Gürcafer, şöyle devam etti:

“Ülkeye 300-400 bin aşı gelecekse Türkiye’ye gidecek, orada 14 günlük kontrolü yapılacak, ondan sonra bize gelecek. Böyle bir aşı tedarikinin peşindeyiz. Mesele para değildir. Örneğin biz KTİMB olarak ‘2-2.5 milyon dolarlık ödeme yaparız, alırız” dedik. Ticaret Odası da Sanayi Odası da Otelciler Birliği de aynısı söyledi. Parada bir sıkıntı yok. Sorun doğru aşıya ve doğru şekilde ulaşmaktır. Açıkçası biz saygısızlık da yapmak istemedik. Türkiye bize aşı vereceğini söyledi, Türkiye bize aşı verirken birilerinin gidip de dışarıda aşı araması çok doğru bir yaklaşım olmazdı. Bu nedenle biz hükümete söyledik, ‘aşı bize ne kadar zamanda, ne kadar verilecek, Türkiye  ile bunu netleştirin’ dedik. Türkiye’ye, ‘bize tek seferde aşıyı verirseniz, size ekonomik külfet olmaktan hem siz kurtulursunuz hem biz kurtuluruz, ayrıca ekonomimizi ayağa kaldırabiliriz. İmkanınız varsa bize bunu sağlayın’ demesini söyledik. Çünkü bunu bildiğimizde halkımıza hesap verebiliriz. Bundan dolayı biz 1-2 dolar fazla vererek aşıyı alma yoluna gittik.”

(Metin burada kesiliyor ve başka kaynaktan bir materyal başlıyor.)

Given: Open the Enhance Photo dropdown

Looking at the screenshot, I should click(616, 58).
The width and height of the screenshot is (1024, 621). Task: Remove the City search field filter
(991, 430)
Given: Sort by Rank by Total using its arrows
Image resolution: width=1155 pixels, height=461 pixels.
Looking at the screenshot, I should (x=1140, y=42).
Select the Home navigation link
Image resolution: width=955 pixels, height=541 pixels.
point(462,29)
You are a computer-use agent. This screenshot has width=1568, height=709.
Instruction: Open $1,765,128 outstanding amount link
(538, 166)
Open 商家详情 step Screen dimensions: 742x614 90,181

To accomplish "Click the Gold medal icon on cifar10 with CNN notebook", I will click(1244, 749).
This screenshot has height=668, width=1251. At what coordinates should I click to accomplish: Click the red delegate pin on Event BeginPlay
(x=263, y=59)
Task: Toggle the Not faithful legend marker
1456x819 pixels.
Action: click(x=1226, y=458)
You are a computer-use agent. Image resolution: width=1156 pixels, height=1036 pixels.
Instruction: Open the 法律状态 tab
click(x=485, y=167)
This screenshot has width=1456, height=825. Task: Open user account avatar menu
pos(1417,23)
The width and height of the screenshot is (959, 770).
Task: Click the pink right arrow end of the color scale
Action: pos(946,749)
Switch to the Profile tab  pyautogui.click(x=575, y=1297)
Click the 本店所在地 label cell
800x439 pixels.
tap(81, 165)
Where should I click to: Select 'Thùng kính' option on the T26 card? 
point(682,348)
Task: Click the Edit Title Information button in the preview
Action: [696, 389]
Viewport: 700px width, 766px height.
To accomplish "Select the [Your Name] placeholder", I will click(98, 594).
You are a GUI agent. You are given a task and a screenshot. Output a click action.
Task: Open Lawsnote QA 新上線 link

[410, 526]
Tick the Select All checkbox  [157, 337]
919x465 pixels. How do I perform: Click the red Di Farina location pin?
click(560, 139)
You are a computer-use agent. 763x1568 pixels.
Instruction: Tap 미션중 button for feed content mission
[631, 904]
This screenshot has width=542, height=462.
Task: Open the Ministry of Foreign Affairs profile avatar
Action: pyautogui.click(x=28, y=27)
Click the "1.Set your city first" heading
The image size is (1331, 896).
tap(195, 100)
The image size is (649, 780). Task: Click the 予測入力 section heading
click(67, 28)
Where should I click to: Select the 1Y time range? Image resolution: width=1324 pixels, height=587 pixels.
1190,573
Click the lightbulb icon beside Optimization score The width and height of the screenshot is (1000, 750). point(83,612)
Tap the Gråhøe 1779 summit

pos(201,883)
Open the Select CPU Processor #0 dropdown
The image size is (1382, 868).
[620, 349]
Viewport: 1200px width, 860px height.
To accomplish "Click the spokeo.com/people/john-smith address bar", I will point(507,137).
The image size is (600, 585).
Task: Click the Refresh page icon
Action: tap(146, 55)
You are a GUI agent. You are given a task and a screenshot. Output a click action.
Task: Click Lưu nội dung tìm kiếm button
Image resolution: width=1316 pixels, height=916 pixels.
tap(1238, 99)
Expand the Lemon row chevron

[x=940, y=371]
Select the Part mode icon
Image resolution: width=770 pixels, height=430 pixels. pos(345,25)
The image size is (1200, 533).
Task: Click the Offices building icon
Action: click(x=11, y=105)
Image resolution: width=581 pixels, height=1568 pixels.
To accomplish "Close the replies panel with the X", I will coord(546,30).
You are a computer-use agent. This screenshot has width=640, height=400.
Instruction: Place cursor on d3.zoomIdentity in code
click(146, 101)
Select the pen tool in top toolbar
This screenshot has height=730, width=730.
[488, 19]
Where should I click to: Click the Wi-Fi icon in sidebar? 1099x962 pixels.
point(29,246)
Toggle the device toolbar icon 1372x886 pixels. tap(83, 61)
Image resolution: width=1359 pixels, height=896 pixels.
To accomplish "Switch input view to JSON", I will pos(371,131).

“ELEŞTİRİLER ASILSIZ VE ÇOK ÇİRKİN”

KTİMB Başkanı Cafer Gürcafer, alınacak bu aşıların tamamen Sağlık Bakanlığı’nın kontrolünde, ülkenin program çerçevesinde aşılanması için kullanılacağının da altını çizdi.

“Zenginler aşılanacak, fakirler kalacak” gibi söylemleri de eleştiren Gürcafer, “Biz iş dünyası olarak fakir halkın aşı ihtiyacını da karşılayalım, onlardan herhangi bir para talep edilmesin’ noktasındayken, bu eleştiriler, gerçek dışı ve çok çirkin eleştirilerdir.  Bir otelin sahibi aşılanmışsa 300-400 çalışan aşılanmadığı sürece o otel açılamazki. Hatta belki özel hastaneleri de devreye sokarak aşılanma süreci hızlandırılabilir bu çok önemlidir” dedi.